● TEXTO PROPORCIONADO

>>>>>

Por lo que respecta a la UE, resulta claro que se trata de la gran apuesta exterior española para aspirar a moldear la globalización. La constatación actual de su propia debilidad le permite a España adoptar una visión realista —seguramente mayor del que en este momento aún pueden tener Alemania, Francia o el Reino Unido— sobre el campo de juego de escala, al menos continental, en donde se disputan hoy casi todas las cuestiones económicas y en donde se dilucidarán también pronto las cuestiones de seguridad. En un par de generaciones, la población europea apenas superará el 5% del total mundial mientras dos tercios de los habitantes del planeta se concentrarán en Asia. En poco tiempo, si se consideran aisladamente a los estados miembros, solo Alemania resistirá entre las ocho primeras economías y se habrá reducido la capacidad francesa o británica de mantener a sus ejércitos nacionales entre los más operativos del mundo. En ese contexto, y considerando que muchos de nuestros valores —como la defensa de las libertades individuales o la existencia de un Estado de bienestar— no resultan tan autoevidentes fuera del viejo continente, impulsar una política exterior europea no será una opción sino una necesidad. Sin embargo, debe reconocerse que en el momento presente aún no se ha llegado al grado suficiente de maduración sobre el papel que debe jugar la UE en el escenario mundial y las diplomacias, los ejércitos o las agencias de cooperación de los países europeos siguen fragmentados. La crisis del euro, que podría suponer un acicate para avanzar en la unión política, ha servido hasta la fecha para enfriar la confianza entre los estados miembros. Así, el lanzamiento reciente del Servicio Europeo de Acción Exterior o el reforzamiento de los mecanismos de decisión de la Política Exterior y de Seguridad Común tras el Tratado de Lisboa han supuesto, en el mejor de los casos, cierta decepción para una España que tanto necesita a Europa para proyectarse en el mundo de manera más efectiva.

<<<<<

Prosigue el texto sobre la política exterior de España y la UE a partir de su última frase. Los datos no tienen ningún papel en este ejercicio.

● DATOS EN BRUTO
>>>>>

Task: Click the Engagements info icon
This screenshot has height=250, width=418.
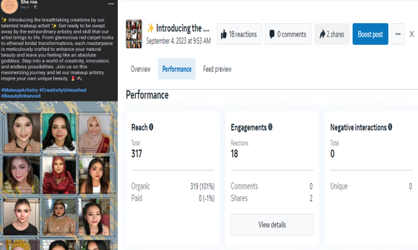Action: click(270, 127)

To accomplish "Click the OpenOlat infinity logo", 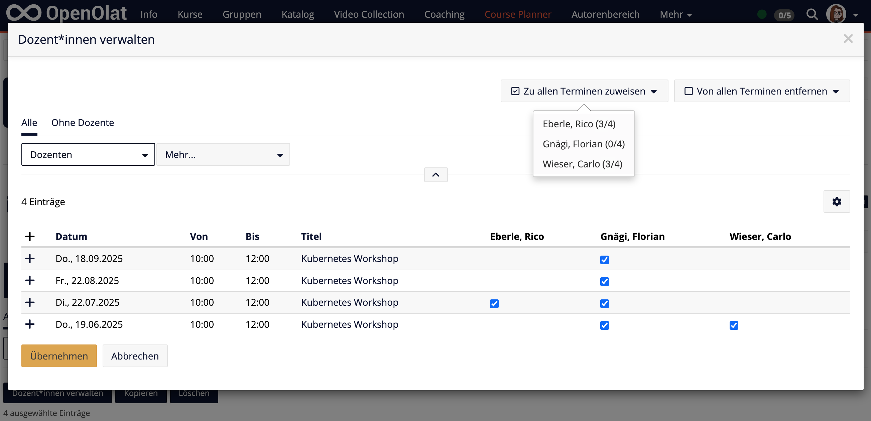I will coord(24,13).
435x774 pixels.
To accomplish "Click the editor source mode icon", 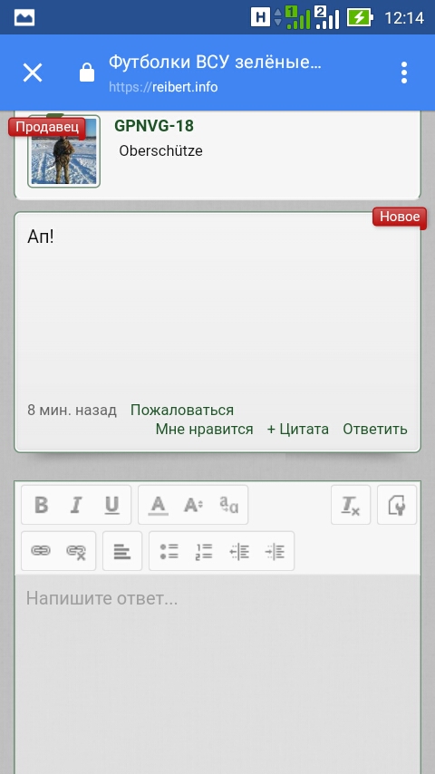I will point(397,505).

<<<<<

● RESPUESTA ESCRITA
España también puede tratar de moldear su entorno internacional por medio de su pertenencia activa a otras organizaciones multilaterales plenamente compatibles con la UE; fundamentalmente a través del sistema de Naciones Unidas. Es verdad que la ONU padece conocidos problemas de eficacia que aconsejan no tener excesiva confianza en ella, pero también es cierto que la incapacidad de España para controlar un mundo dominado por grandes potencias le debe lleva a valorar la legitimidad que atesora, derivada de incluir a todos los estados soberanos. Resulta desde luego muy importante para un país mediano y muy globalizado como España que una organización universal postule la paz y el derecho internacional como criterios de gobernanza internacional. Pero, siendo realistas, debe admitirse que para avanzar en ese objetivo multilateral a escala mundial habrá que seguir acudiendo con frecuencia a otros foros paralelos más flexibles aunque menos transparentes —como el G-20 o la OTAN, donde nunca estaremos en el puente de mando aunque sí podemos mejorar nuestra tibia participación actual— y a consolidar una red de relaciones bilaterales en donde la diplomacia española es particularmente hábil: alianzas estrechas a mantener, desde luego, con los principales países europeos, o con Estados Unidos, pero también con Brasil, México y otros estados relevantes de Latinoamérica, así como con los países de nuestra vecindad inmediata.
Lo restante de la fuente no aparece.